The Sun vociferously supported the introduction of the controversial Community Charge (or Poll Tax) by Margaret Thatcher in 1990, despite widespread opposition, (some from Conservative MPs) which culminated in huge public protests, riots and eventually mass non-payment, all of which is seen as having contributed to Thatcher's own downfall. The tax was quickly repealed by her successor John Major, who The Sun initially supported enthusiastically, believing he was a radical Thatcherite. The Sun labelled those attending public protests opposing the tax as "thugs".[15]

The Sun launched a fierce and bitter personal attack on Michael Heseltine, Michael Mates and Keith Hampson during the November 1990 leadership election contest, as a result of which Thatcher was ousted from office.

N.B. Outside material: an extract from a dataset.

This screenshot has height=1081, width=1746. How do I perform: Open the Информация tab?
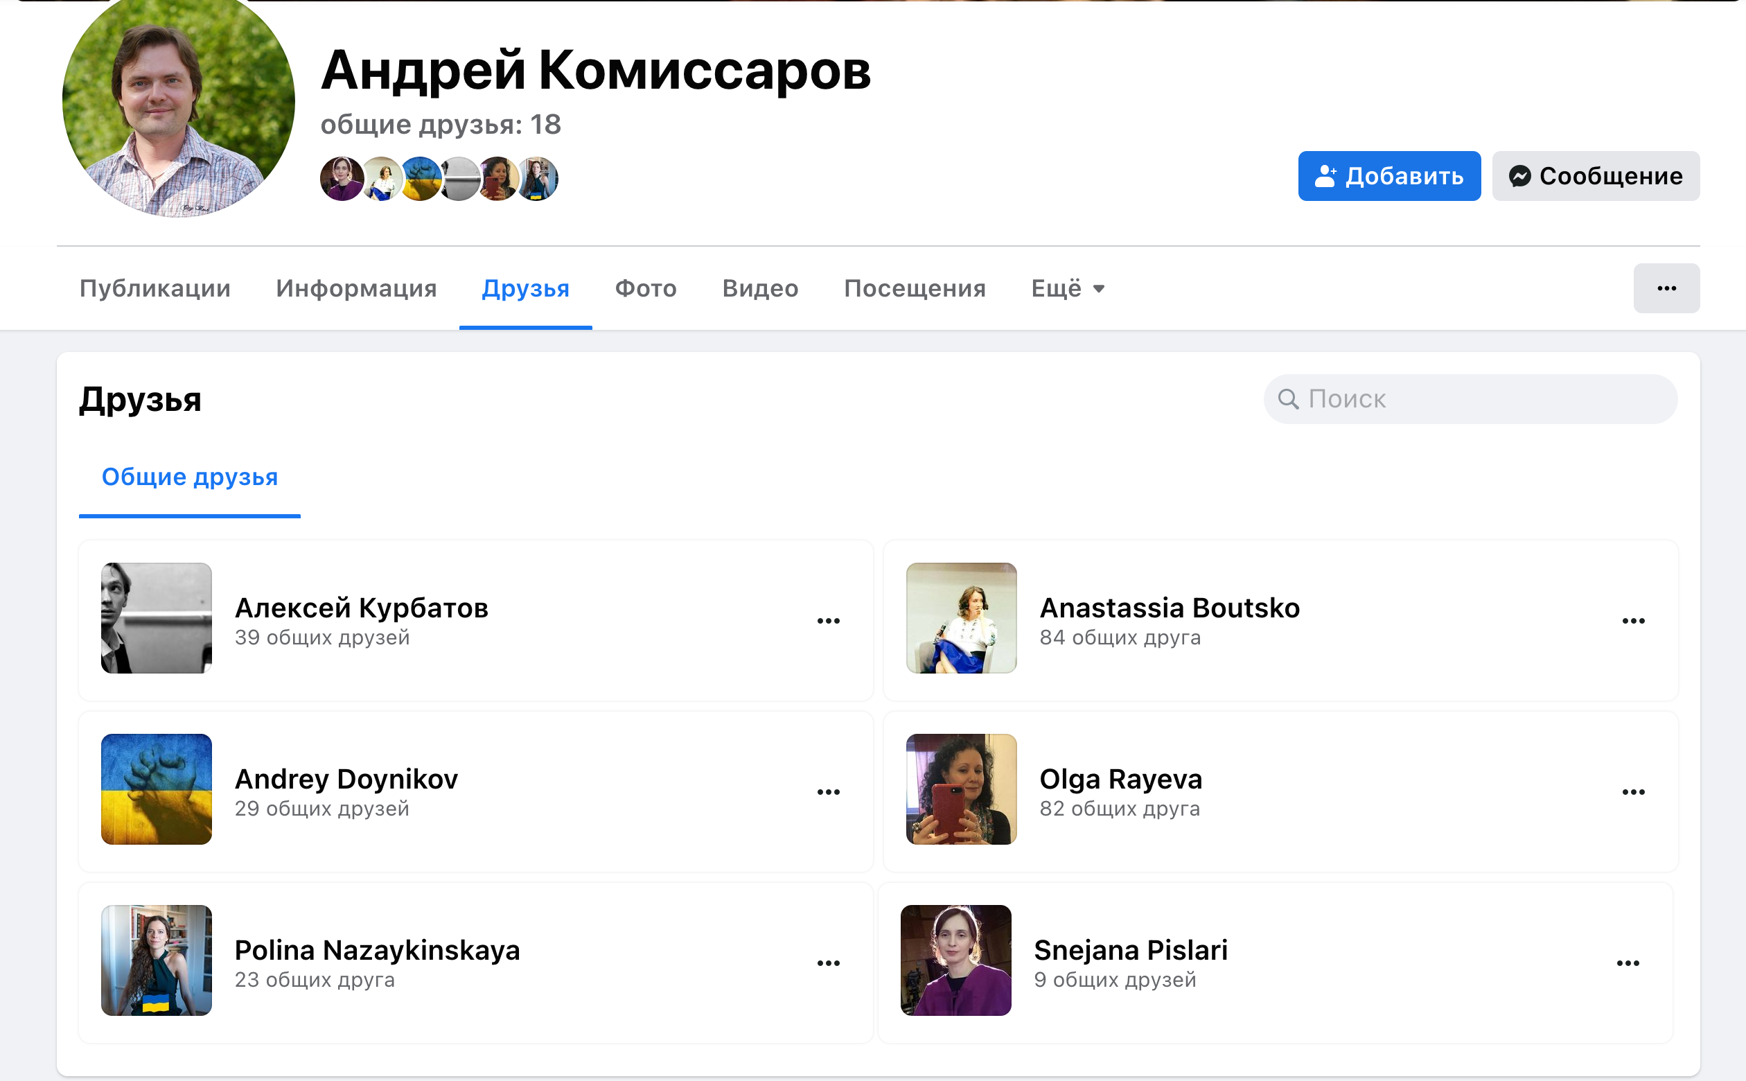click(356, 288)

On the day of the general election of 9 April 1992, its front-page headline, encapsulating its antipathy towards the Labour leader Neil Kinnock, read "If Kinnock wins today, will the last person to leave Britain please turn out the lights". Two days later The Sun was so convinced its front page had swung a close election for the Conservatives it declared "It's The Sun Wot Won It".

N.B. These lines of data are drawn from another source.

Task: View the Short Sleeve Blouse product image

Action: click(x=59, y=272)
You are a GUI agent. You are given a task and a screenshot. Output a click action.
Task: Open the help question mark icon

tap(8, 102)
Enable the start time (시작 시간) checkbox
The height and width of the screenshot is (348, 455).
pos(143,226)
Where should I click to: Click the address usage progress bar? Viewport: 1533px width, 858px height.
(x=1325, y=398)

The Sun led with a headline "Now we've all been screwed by the cabinet" with a reference to Black Wednesday in September 1992.[16] A month later, on 14 October, it attacked Michael Heseltine for the mass coal mine closures.

Despite its initial opposition to the mass coal mine closures, until 1997, the newspaper repeatedly called the implementation of further right-wing, Thatcherite policies, such as Royal Mail privatisation,[17] social security cutbacks, with leaders such as "Peter Lilley is right, we can't carry on like this",[18] and hostility to the EU, public spending cuts and tax cuts, and promotion of right-wing ministers to the cabinet, with leaders such as "More of the Redwood, not Deadwood".[19] The Sun attacked the then Labour leader [

Circulation peak

Between 1994 and 1996, The Sun's circulation peaked. Its highest average sale was in the week ending 16 July 1994, when the daily figure was 4,305,957. The highest ever one-day sale was on 18 November 1995 (4,889,118), although the cover price had been cut to 10p. The highest ever one-day sale at full price was on 30 March 1996 (4,783,359). [20]

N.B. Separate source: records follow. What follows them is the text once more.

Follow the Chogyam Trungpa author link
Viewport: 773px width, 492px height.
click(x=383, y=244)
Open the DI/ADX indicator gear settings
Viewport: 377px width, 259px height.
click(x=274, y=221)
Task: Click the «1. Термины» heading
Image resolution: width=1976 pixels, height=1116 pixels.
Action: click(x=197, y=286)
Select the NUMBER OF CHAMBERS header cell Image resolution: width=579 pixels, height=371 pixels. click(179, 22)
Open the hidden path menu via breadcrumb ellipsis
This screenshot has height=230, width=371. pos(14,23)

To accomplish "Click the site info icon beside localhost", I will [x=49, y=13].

Support for Labour at the 1997 General Election

The Sun switched support to Labour on 18 March 1997, six weeks before the landslide General Election victory which saw Labour leader Tony Blair become Prime Minister, despite attacking Blair and New Labour up to a month earlier. Its front page headline read THE SUN BACKS BLAIR and its front page editorial made clear that while it still opposed some of New Labour policies, such as the Minimum Wage and Devolution, it believed Blair to be "the breath of fresh air this great country needs."[21] John Major's Conservatives, it said, were "tired, divided and rudderless".[21] Blair, realising the influence the paper could have over its readers' political thinking, had "courted" it for some time by granting exclusive interviews and writing columns.

On 22 January 1997, The Sun accused the then shadow chancellor Gordon Brown of stealing the Conservatives ideas by declaring, "If all he is offering is Conservative financial restraint, why not vote for the real thing?",[22] and called the then planned windfall tax, which was later imposed by the Labour government as "wrongheaded".[23] In February 1997 it told Sir Edward Heath to stand down for supporting a National Minimum wage.[24]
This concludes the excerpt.